Search the listing for "click" and copy every line where it appears.

### Dataset excerpts ###

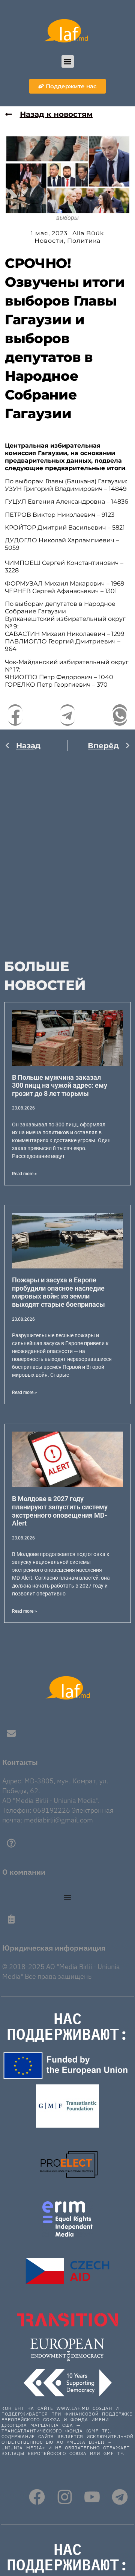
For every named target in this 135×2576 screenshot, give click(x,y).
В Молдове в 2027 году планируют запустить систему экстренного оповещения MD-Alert (60, 1511)
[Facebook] (37, 2497)
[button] (68, 61)
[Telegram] (120, 2497)
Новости (49, 240)
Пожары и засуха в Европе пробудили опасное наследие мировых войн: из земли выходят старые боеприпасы (58, 1292)
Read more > (24, 1173)
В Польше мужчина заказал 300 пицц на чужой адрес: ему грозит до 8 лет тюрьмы (59, 1085)
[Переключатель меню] (67, 1897)
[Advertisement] (67, 851)
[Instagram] (65, 2497)
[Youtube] (92, 2497)
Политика (83, 240)
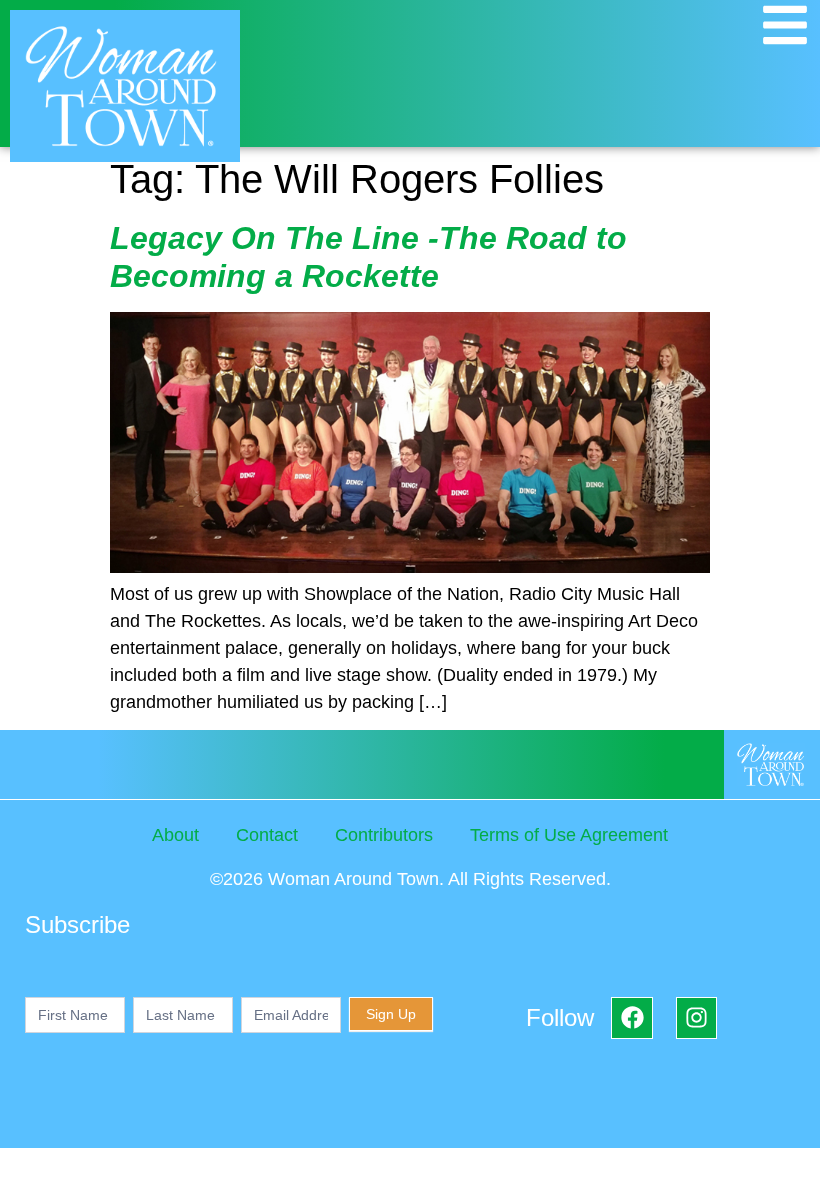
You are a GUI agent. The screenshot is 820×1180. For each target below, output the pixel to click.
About (175, 835)
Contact (267, 835)
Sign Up (391, 1014)
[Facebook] (631, 1017)
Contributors (384, 835)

###

Result of the task -
For every named target in this 135×2576 screenshot, give click(x,y).
You are a GUI agent. The screenshot is 820×1180. For each target below, output the pixel to click.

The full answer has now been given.